Les spécificités de cette paysannerie sont l’indistinction entre le temps du travail et de la vie, l’enracinement dans un territoire, la solidarité locale, le soin désintéressé apporté à un écosystème et à des êtres vivants, la frugalité heureuse, l’éternel retour du même, la multi-compétence, etc. On voit ici les profondes divergences avec le calcul de rentabilité, la mobilité des individus, la compétition, la recherche permanente du développement et de l’innovation et l’hyperspécialisation caractéristiques de la logique néolibérale. Plus encore, le paysan, en tant qu’il est ancré dans la terre, est continuellement confronté aux éléments naturels, à l’impuissance, aux excréments, à la mort ; bref, à sa propre finitude qu’il ne peut qu’accepter. Or c’est justement le refus de cette limitation qui nourrit le néolibéralisme, balancé entre aseptisation du monde et technologies prométhéennes (les projets transhumanistes qui se développent dans l’on-ne-peut-plus néolibérale Silicon Valley sont explicites sur ce plan).
Et de la même manière que l’être-au-monde paysan présente de fortes incompatibilités avec la vision néolibérale, l’idéologie humaniste qui a longtemps prédominé à l’Université constitue un mode de pensée et d’action étranger au rationalisme gestionnaire.
En premier lieu, la vocation critique de l’Université devrait conduire à n’adhérer aux « innovations » permanentes de la modernité qu’avec circonspection. Elle incite également à n’accorder que peu d’importance aux petites jouissances que constituent les gains, les titres, les places. De son côté, la réflexion scientifique qui consiste à tenter de prendre en considération la complexité des choses ne peut que trouver réductrice une pensée gestionnaire qui voudrait évaluer le monde à l’aide d’indicateurs chiffrés. Le temps long et le recul que demande le travail universitaire s’opposent également aux injonctions de vitesse, d’immédiateté et d’actualité.
On retrouve par ailleurs des similitudes avec le mode de vie paysan dans l’indistinction travail/vie, diffuse chez le chercheur dont les heures ne sont pas comptées, dans le caractère désintéressé de la recherche, ou encore dans l’esprit solidariste qui, idéalement, devrait animer la communauté scientifique. Enfin, la figure du sage, typique de ce portrait de l’Université, est sans doute celle qui marque le plus la rupture avec la pensée néolibérale. Le sage est calme, mesuré, détaché, bienveillant et son rapport à la mort et aux malheurs du monde est stoïcien, ou mieux, épicurien. Il ne fuit pas mais au contraire connaît et accepte l’impermanence des choses.

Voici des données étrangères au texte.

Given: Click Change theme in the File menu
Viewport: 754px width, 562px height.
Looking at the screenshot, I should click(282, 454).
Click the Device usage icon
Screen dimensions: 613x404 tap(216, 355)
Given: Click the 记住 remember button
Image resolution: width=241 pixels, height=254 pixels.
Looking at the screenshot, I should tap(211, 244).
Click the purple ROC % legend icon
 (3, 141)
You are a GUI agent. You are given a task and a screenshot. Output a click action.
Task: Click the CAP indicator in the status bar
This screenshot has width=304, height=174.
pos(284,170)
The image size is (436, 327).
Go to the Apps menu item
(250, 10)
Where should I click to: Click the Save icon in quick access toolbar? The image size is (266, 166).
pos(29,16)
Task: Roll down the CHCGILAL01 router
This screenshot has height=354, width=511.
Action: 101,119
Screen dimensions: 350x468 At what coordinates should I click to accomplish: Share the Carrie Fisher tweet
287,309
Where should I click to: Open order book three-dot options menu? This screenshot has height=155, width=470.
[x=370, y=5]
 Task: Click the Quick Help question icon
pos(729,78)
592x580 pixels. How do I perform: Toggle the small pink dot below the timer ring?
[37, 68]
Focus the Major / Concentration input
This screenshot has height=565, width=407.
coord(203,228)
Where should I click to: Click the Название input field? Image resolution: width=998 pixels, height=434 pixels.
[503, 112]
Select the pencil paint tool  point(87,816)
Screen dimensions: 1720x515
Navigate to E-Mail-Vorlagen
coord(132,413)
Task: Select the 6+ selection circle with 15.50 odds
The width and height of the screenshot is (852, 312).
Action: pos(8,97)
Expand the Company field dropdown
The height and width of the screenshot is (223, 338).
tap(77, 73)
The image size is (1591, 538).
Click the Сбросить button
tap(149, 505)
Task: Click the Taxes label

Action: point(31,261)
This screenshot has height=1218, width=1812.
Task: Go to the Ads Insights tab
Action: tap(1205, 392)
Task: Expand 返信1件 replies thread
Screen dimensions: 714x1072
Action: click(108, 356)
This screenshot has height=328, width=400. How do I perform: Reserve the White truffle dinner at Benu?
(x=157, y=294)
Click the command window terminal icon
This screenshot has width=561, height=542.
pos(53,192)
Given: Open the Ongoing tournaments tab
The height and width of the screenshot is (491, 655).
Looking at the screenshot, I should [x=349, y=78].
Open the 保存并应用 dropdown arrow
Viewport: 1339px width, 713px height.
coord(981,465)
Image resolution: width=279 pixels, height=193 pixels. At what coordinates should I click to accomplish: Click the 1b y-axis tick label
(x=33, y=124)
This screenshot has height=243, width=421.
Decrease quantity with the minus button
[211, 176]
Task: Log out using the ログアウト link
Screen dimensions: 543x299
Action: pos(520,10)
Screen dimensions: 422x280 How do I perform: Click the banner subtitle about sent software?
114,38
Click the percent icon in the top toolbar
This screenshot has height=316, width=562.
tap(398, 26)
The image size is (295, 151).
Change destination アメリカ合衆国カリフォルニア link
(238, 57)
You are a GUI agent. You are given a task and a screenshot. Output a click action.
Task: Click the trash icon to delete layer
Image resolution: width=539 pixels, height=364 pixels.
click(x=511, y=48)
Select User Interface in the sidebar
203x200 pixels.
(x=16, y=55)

… mais universitaires et paysans soumis
Dans ces circonstances et d’après ces portraits, bien évidemment idéalisés, comment expliquer la défaite ? Comment expliquer la colonisation – et la destruction – du monde paysan par le capitalisme productiviste ainsi que celle, bien avancée, du milieu universitaire par la gestion managériale ?
En ce qui concerne la paysannerie, Yves Dupont désigne deux mouvements parallèles. D’abord ce qu’il appelle la « hors-solisation », c’est-à-dire l’arrachement à la terre. En éloignant les hommes de leur sol, en détruisant les communautés locales, en privant les individus de la maîtrise complète de leurs conditions de vie, le capitalisme productiviste réintroduit la solitude, l’impuissance et la concurrence dans la vie rurale. Ensuite, la modernité qui a fait sauter le rempart contre l’hubris que constituait la sorcellerie au sein de la paysannerie. En effet, dans la société paysanne d’avant l’industrialisation de masse, celui qui faisait montre de trop d’ambitions personnelles au détriment de la communauté pouvait être frappé de malédictions. Cette sorcellerie agissait comme un système symbolique servant à contenir les pulsions, comme une morale ou une justice immanente qui rappelle aux individus qu’il y a des choses qui ne se font pas.